Agent Skill · OpenAI

define-goal

Help the user define a concrete, measurable goal before starting work, especially when they ask to use the goal tool, create a goal, set an objective, clarify success criteria, or turn a fuzzy intention into a quantitative outcome. Use this skill for goal creation and goal refinement only; it does not manage durable snapshots, decision logs, or long-running execution artifacts.

View SKILL.md on GitHub → Source repository Provider profile

Provider: OpenAI Path in repo: skills/.curated/define-goal/SKILL.md

Skill body

Define Goal

Overview

Shape the user’s intent into an objective an agent can pursue honestly. Prefer measurable outcomes, explicit evidence, and bounded scope over activity descriptions.

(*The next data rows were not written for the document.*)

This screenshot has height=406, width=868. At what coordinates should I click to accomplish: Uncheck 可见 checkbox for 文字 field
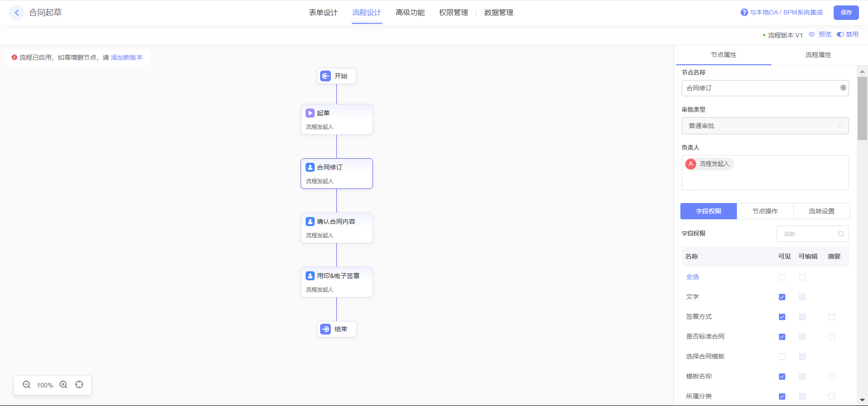point(782,297)
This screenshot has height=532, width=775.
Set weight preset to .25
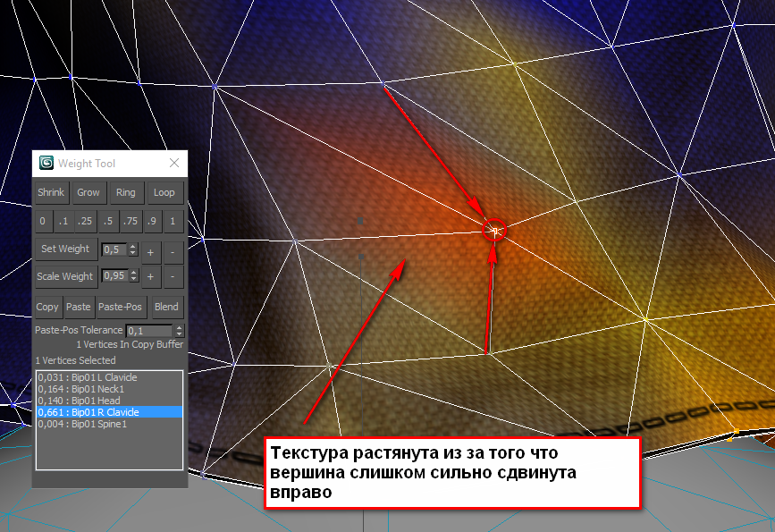point(85,221)
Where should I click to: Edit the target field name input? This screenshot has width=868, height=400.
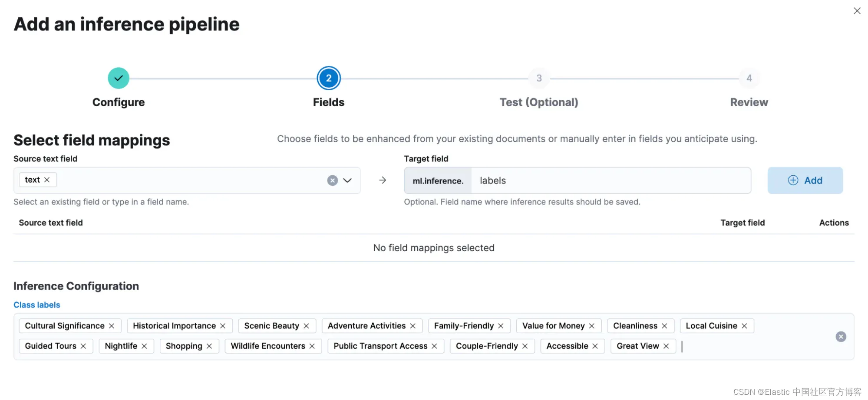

This skill covers goal definition and goal-tool creation only. Do not create intermediate planning artifacts, durable snapshots, ledgers, decision logs, or resume files from this skill.

Workflow

Confirm that goal definition is actually needed.
- Use this skill when the user asks for $define-goal, asks to create or set a goal, asks for the goal tool, or wants help turning an intention into a clear objective.
- If the user only asks for ordinary implementation work, do the work directly instead of forcing goal creation.
Restate the likely goal in concrete terms. A usable goal names:
- the specific outcome that will be true
- the main artifact, system, repo, environment, or user-facing behavior involved
- how completion will be verified
- what is in scope
- what is out of scope when ambiguity would matter
- the stop condition for asking the user instead of grinding
Make it quantitative when the domain supports it. Prefer numbers that represent real success, not decorative precision:
- pass/fail validators: exact tests, checks, CI jobs, evals, commands, or acceptance criteria
- quality thresholds: latency, error rate, cost, accuracy, recall, precision, coverage, flake rate, bundle size, memory, uptime, completion rate, or manual review criteria
- artifact constraints: file paths, affected modules, allowed commands, output formats, target environments, deadlines, or maximum blast radius
- evidence counts: number of reproduced failures, successful reruns, reviewed examples, migrated records, addressed comments, or verified cases
Repair weak goals before setting them.
- Rewrite vague goals into measurable objectives when local context makes the rewrite safe.
- Ask one concise clarification question when the missing detail changes the intended outcome or validation.
- Reject pure activity goals such as “make progress,” “keep investigating,” “improve things,” or “work on X” unless they are sharpened into a verifiable outcome.
Check active goal state before creating a goal.
- Call get_goal.
- If there is no active goal and the objective meets the quality bar, call create_goal.
- If there is an active goal that still matches the user’s intent, continue using it instead of creating a duplicate.
- If there is an active goal that conflicts with the new request, ask whether to finish the current goal, mark it complete if done, or start a separate goal-backed thread.
Create the goal only after it passes the quality bar.
- Use a single concise objective string.
- Include the verification evidence in the objective itself.
- Include scope bounds when they constrain the work.
- Include a token budget only when the user explicitly requested one.
- Do not call create_goal for an ordinary multi-step task unless the user explicitly asked for goal-backed work.

Goal Quality Bar

Before create_goal, the objective should answer:

What concrete thing will be true when this is done?
What evidence will prove it?
What quantitative or binary threshold defines success?
What scope boundaries matter?
What should cause the agent to stop and ask?

Good:

Reduce checkout API p95 latency below 250 ms for the documented slow path by making the smallest safe server-side change, then verify with npm run test:checkout and the existing local latency benchmark showing p95 under 250 ms across 3 consecutive runs.

Good:

Resolve the open review comments on PR 123 that request code changes, update only the affected auth files and tests, and verify with the targeted auth test command plus gh pr view 123 showing no unresolved change-request threads.

Weak:

Make checkout faster.

Weak:

Keep investigating the PR comments.

Quantification Heuristics

For bugs, define success as reproduction first, fix second, and a failing-then-passing validator when possible.
For tests, name the exact command and required pass condition.
For performance, name the metric, target threshold, measurement method, and number of runs.
For quality work, define an observable acceptance bar such as reviewed examples, lint/typecheck/test pass, or user-approved artifact.
For research, define the decision the research must enable, the sources or systems in scope, and the evidence standard.
For operations, define healthy state, monitoring window, failure threshold, and rollback or escalation trigger.

Clarifying Questions

Ask only when a reasonable rewrite would risk pursuing the wrong outcome. Keep the question short and oriented around the missing validator or scope boundary.

Useful question shapes:

“What metric should define success here: latency, cost, accuracy, or user-visible behavior?”
“Which environment should I verify against: local, staging, or production?”
“What is the minimum evidence you want before I mark this goal complete?”

If the user cannot provide a metric, propose the most honest binary validator available and ask for confirmation.